July 10 -- If you've ever heard the phrases, "Please hold to listen to our menu of options," "That's not my area," or "We'll be there sometime between 8 and noon," you might wonder that you ever get any service at all.
That America is a service economy is one of the great truisms of recent decades. And there's little doubt the service sector has become one of the dominant engines of the U.S. economy.
Where once manufacturing jobs outnumbered service jobs, the reverse is now true. And for the first time this year, a service enterprise extraordinaire — retailer Wal-Mart — topped old-line economic giants Exxon Mobil and General Motors as No. 1 on the list of the Fortune 500 companies.
Yet in some industries, customer service has been waning.
This is especially true of the transportation, communications and utilities sectors. Customer satisfaction in these areas has dropped 7 percent since 1995, according to the latest University of Michigan Business School's American Customer Satisfaction Index.
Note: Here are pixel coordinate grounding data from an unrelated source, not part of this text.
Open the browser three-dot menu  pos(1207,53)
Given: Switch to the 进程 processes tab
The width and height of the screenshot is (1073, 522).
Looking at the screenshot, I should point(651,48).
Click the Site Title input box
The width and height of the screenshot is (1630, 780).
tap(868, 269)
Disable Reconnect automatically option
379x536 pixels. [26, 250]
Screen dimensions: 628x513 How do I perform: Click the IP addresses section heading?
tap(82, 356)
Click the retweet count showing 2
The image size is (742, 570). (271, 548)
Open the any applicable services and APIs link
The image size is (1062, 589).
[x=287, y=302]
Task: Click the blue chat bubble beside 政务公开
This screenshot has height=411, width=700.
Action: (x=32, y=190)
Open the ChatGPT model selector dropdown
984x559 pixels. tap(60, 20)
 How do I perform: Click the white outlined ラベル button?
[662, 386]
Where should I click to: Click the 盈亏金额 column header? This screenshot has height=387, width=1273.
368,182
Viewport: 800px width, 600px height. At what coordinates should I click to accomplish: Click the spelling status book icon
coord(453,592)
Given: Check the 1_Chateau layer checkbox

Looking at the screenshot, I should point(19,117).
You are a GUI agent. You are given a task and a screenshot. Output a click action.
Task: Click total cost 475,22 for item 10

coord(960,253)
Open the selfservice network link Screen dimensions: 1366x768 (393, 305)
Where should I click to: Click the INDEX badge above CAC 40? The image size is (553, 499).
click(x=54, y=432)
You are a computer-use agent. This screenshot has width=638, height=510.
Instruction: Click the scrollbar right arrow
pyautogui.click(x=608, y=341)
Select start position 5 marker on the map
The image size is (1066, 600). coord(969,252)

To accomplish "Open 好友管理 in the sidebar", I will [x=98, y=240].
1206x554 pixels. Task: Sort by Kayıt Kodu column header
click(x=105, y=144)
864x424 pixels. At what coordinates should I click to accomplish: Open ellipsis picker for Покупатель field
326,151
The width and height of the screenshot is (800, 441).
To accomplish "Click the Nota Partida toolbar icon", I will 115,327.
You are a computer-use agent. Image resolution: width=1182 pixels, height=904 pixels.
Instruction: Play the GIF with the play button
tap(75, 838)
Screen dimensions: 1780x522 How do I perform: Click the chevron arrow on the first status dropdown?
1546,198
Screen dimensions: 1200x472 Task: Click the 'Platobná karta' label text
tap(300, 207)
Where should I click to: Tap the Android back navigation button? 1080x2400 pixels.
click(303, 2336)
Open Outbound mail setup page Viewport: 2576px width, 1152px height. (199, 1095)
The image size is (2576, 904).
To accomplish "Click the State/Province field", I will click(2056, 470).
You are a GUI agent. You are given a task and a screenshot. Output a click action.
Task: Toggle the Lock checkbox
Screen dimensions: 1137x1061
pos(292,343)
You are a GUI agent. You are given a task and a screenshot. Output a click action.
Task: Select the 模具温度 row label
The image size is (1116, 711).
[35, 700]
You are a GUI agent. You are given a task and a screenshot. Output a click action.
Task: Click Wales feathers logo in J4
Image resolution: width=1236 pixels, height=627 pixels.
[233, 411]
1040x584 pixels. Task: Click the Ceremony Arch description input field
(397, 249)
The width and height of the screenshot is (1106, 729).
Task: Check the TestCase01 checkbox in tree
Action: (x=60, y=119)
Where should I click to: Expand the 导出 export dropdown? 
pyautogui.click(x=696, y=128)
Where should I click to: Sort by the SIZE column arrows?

Some states have noticed this trend firsthand. Texas' consumer protection division, for example, says the number of complaints it receives has skyrocketed since 1996, reaching 39,776 in 2001. California has also seen a rise, with around a third of the state's 31,345 complaints related to customer service issues.
"There's been a skyrocketing number of complaints, especially about telephone companies, since deregulation," notes Janee Briesemeister, senior policy analyst with Consumers Union's southwest regional office.
Complaints Pile Up
So what are consumers complaining about?
Some of the most frequent complaints received by the California Public Utilities Commission are from customers unable to reach a person on the phone, or about telecommunications companies that aggressively market new services and then don't deliver on their promises to customers.
"They do seem to focus around two areas — billing problems and customer service," says Briesemeister.